Mas a filosofia do mercado não
atingiu apenas os instintos destrutivos dos capitalistas, que já se deram conta
de que algumas mercadorias tornar-se-ão obsoletas e outras serão substituídas,
como é o caso do petróleo e, também com certos tipos de alimentos que serão produzidos
em laboratórios. No entanto, o pior de tudo é que, as forças de esquerda que
sonham em governar, no sistema capitalista, não apresentam outra alternativa que
enfrente o domínio das coisas. Ao contrário, prometem “melhoria de vida” por
meio da mercantilização da força de trabalho desempregada, da nacionalização do
petróleo, do avanço do agronegócio, da mineração etc.
Com a mundialização do mercado, disseminaram-se
as formas de intervenções. E, se Maquiavel já havia ponderado que era preciso
separar a ética e a política, o mercado nunca aceitou que a ética o
acompanha-se. Logo, exigir que um governante adepto do imperialismo aja com
ética, é o mesmo que exigir que um capitalista reduza o lucro a zero.
Tudo isso indica que não é válido
empregar esforço para fazer a direita e os capitalistas mudarem de
comportamento. Quem deve mudar é a esquerda! Em primeiro lugar, deixando de
imitar a direita com propostas de melhoramento da gestão governamental impregnada
da ideologia da globalização; em segundo lugar, empenhando-se em resgatar a
dignidade humana dominada pelas coisas; em terceiro lugar, livrar-se do gozo
reformista, conciliador e afetivo obtém relacionando-se com a classe dominante e,
em quarto lugar, romper com acasalamento oficializado pela democracia
capitalista, que se legitima a convivência formal da oposição com a situação.

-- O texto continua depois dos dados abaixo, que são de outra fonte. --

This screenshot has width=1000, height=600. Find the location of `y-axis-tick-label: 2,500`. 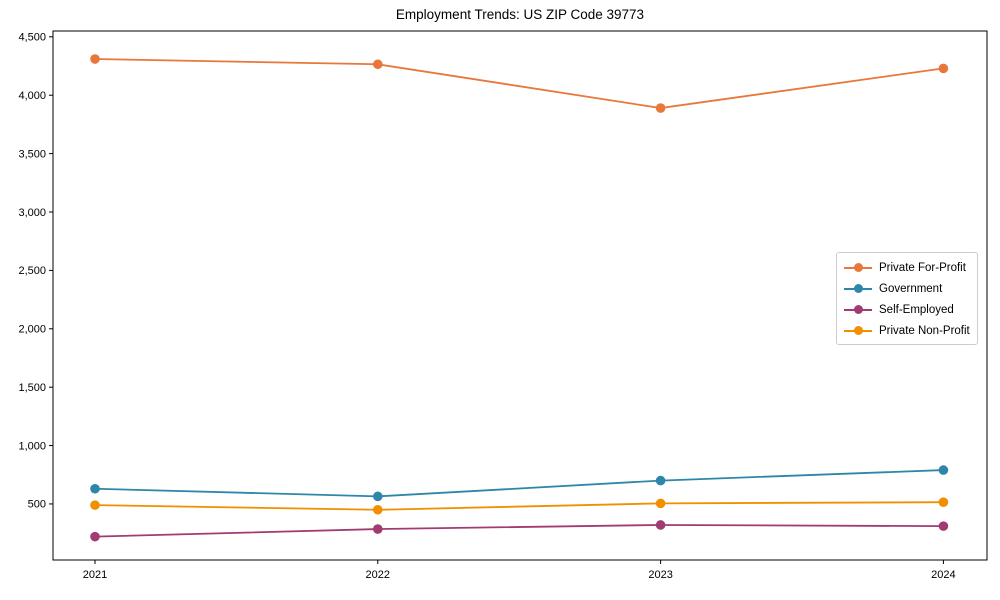

y-axis-tick-label: 2,500 is located at coordinates (32, 271).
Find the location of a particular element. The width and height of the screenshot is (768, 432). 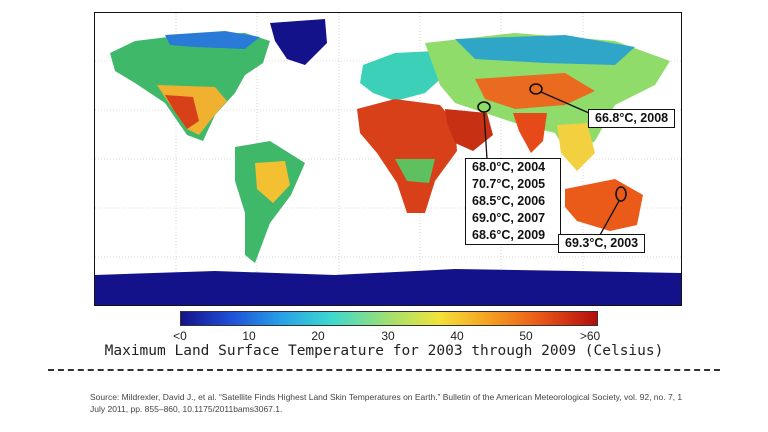

marker-australia is located at coordinates (621, 194).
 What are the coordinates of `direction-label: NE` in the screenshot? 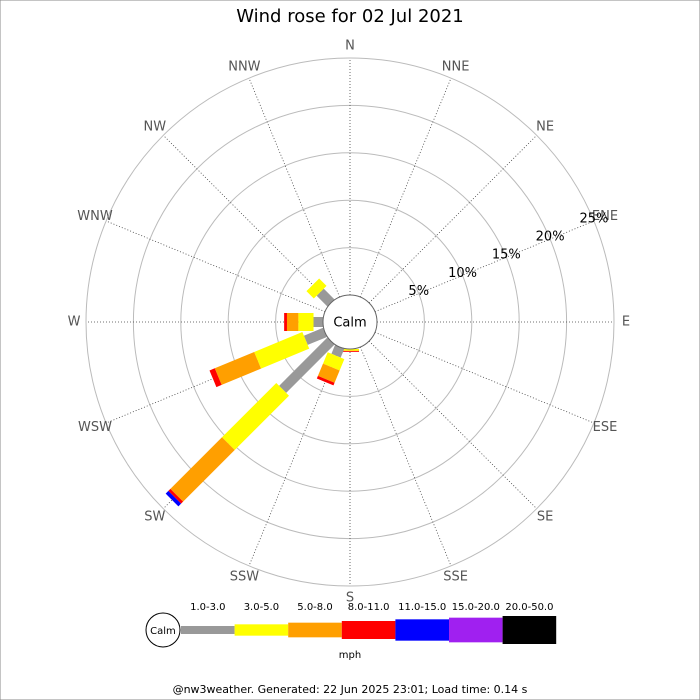 It's located at (545, 126).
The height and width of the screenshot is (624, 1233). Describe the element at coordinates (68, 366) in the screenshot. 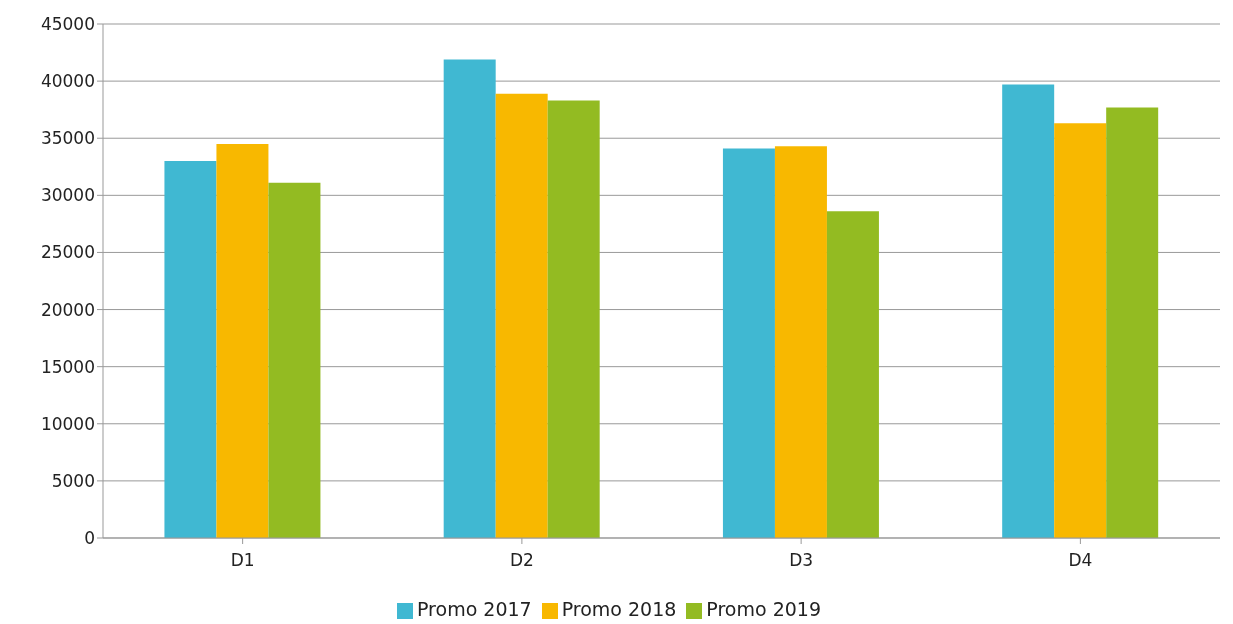

I see `y-tick-label: 15000` at that location.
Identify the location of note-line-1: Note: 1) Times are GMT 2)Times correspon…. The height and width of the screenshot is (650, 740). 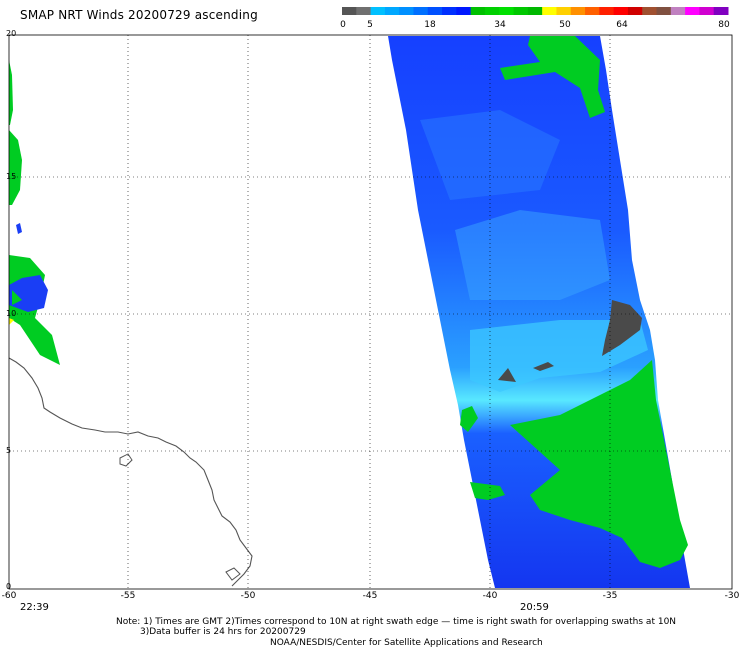
(396, 622).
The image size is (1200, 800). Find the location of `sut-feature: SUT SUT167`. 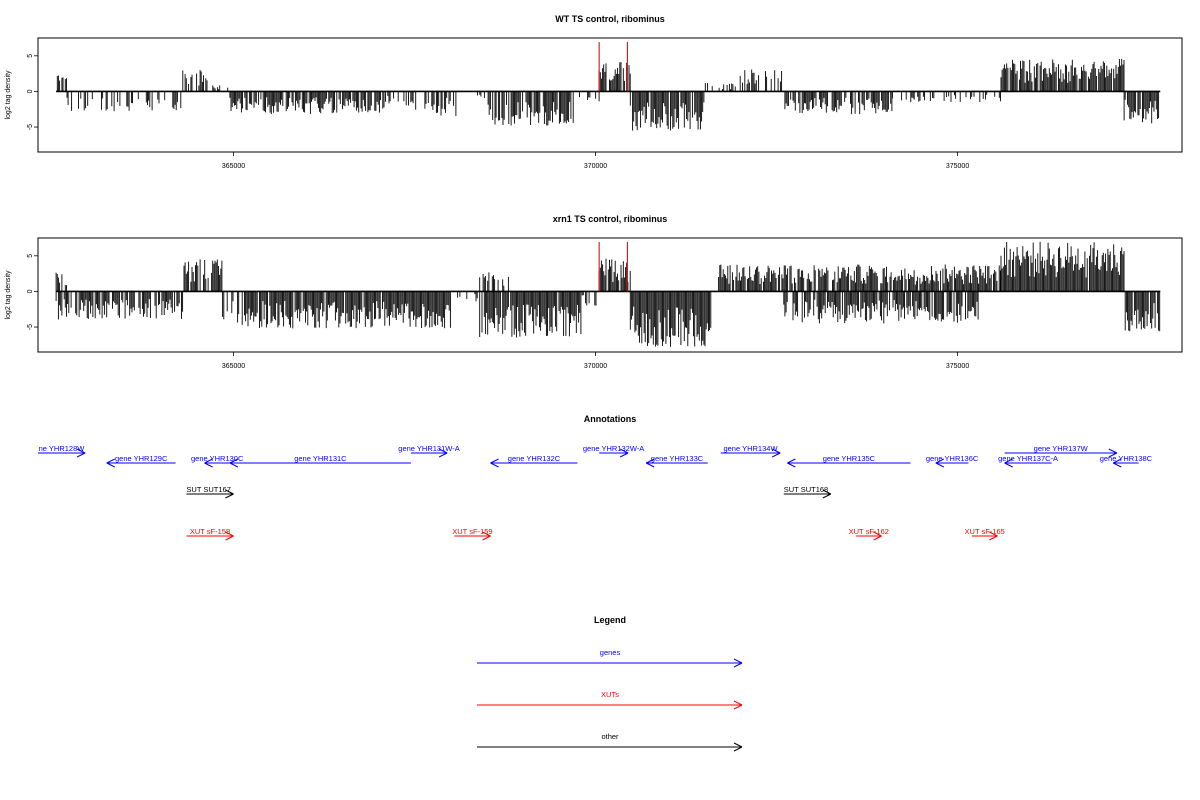

sut-feature: SUT SUT167 is located at coordinates (210, 492).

Entender que, como disse Mészáros o “ato”
de libertação é diferente do “processo de libertação” é fundamental. Isso quer
dizer que, não se fará nunca uma caminhada enquanto os passos forem dados respeitosamente
no recinto da própria cozinha. Os passos somente tornam-se uma longa marcha, se
forem dados ao ar livre e em direção ao horizonte.